The act doesn’t prohibit collectors from harassing family members of the debtor, and it doesn’t offer complete protection for every kind of debt. It does provide some relief for the debtor, however, and it provides a guideline for how debt collectors and collection agencies should conduct themselves when dealing with debtors and lenders.
According to the Fair Debt Collection Practices Act, the following list details the prohibited behaviors of debt collectors and collection agencies:
- Calling a debtor before 8am and after 9pm, and these times must comply with the time zone in which the debtor resides.
- Continuing to make phone calls and send letters to the debtor, even after the debtor has requested the collector to stop doing so. Exception: The collector is allowed to communicate with the debtor to acknowledge that the request was received.
- Calling or contacting the debtor at his/her place of work, if the debtor has asked to be contacted only at his/her place of residence.

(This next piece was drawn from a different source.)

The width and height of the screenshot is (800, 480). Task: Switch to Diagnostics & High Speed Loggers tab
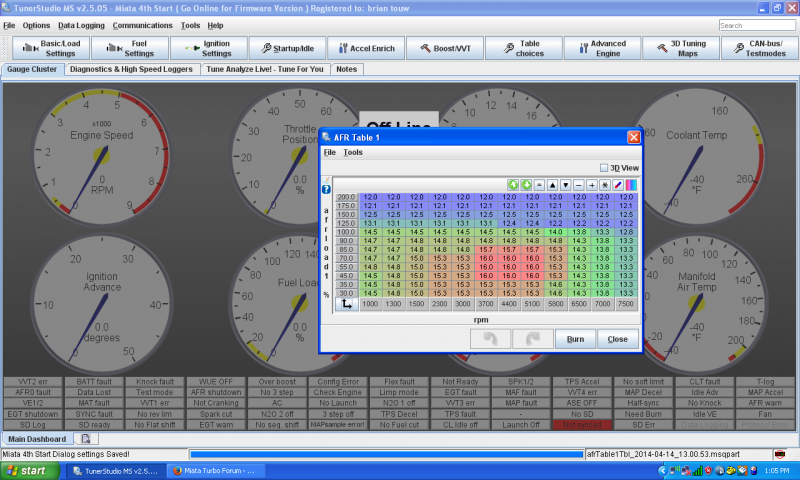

- Directly contacting the debtor, even though the debtor has a financial or legal expert representing him/her.
- Pretending to be a lawyer or law enforcement officer in order to contact the debtor.
- Requesting any amount of money higher than what the debtor owes the original creditor.
- Threatening the debtor with legal action.
- Using language that is profane, offensive, or overly-aggressive.
- Contacting other persons with whom the debtor has close relationships in order to discuss the debt. Exceptions: if the debtor’s spouse is authorized to represent the debtor, or if the collector is contacting coworkers or neighbors of the debtor only to obtain the contact information of the debtor.
- Using any forms of communication other than phone calls or letters.
- Putting false information on the debtor’s credit report, or even threatening to do so.